Atul Gawande1, writing about useless medical care for the New Yorker:
One major problem is what economists call information asymmetry. In 1963, Kenneth Arrow, who went on to win the Nobel Prize in Economics, demonstrated the severe disadvantages that buyers have when they know less about a good than the seller does. His prime example was health care. Doctors generally know more about the value of a given medical treatment than patients, who have little ability to determine the quality of the advice they are getting. Doctors, therefore, are in a powerful position. We can recommend care of little or no value because it enhances our incomes, because it’s our habit, or because we genuinely but incorrectly believe in it, and patients will tend to follow our recommendations.
Interesting, in an otherwise thoughtful and well-written essay (as always), Gawande never once mentions fear of medical malpractice as a component that is driving useless healthcare utilization. His best anecdotal examples come from surgeons and proceduralists, who in private practice have an incentive to operate. The family doc, on the opposite end of the spectrum, doesn’t have a direct monetary incentive to order non-indicated radiological exams.

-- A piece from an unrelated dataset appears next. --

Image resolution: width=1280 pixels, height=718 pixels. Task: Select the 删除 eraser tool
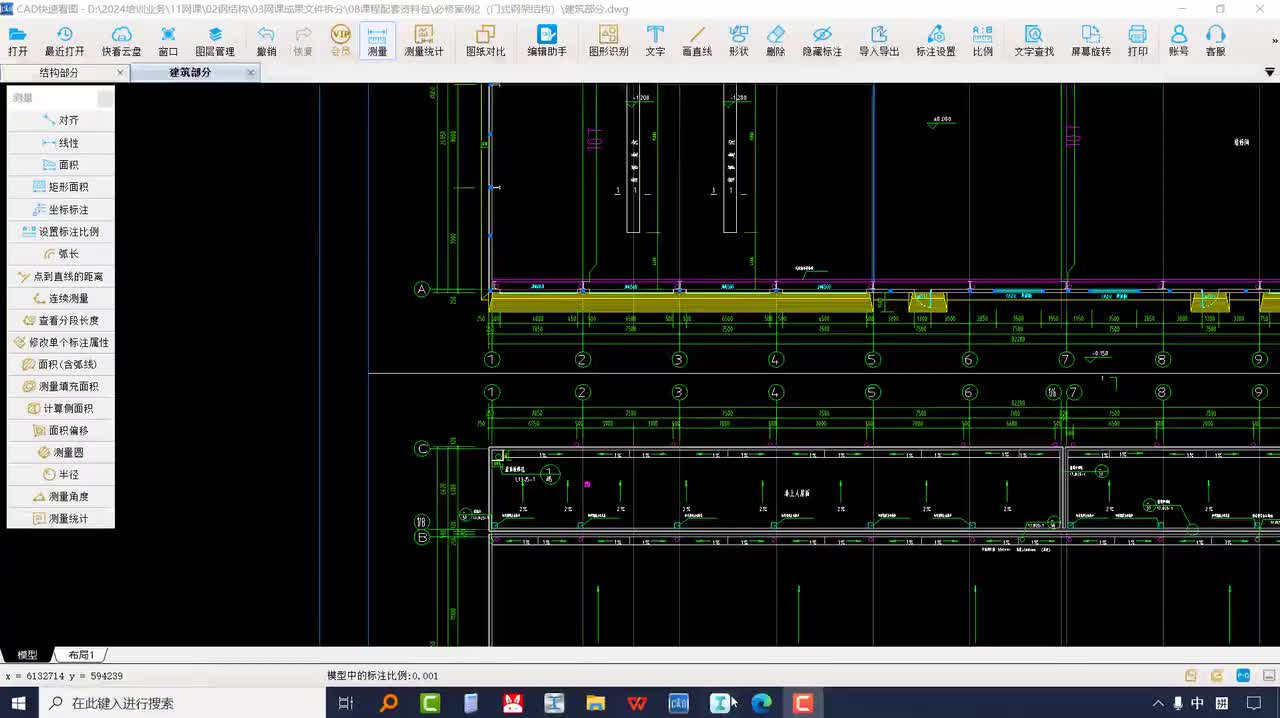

He also never mentions the “patient as consumer” either. Keeping private paying patients happy is the only real monetary incentive most providers have. The argument he references above is that doctors have the power and are (inherently?) inclined to over-test and over-treat. But anyone who has tried to not give antibiotics to someone with a viral URI knows that patients often go to the doctor to get what they want, not to find out what they need.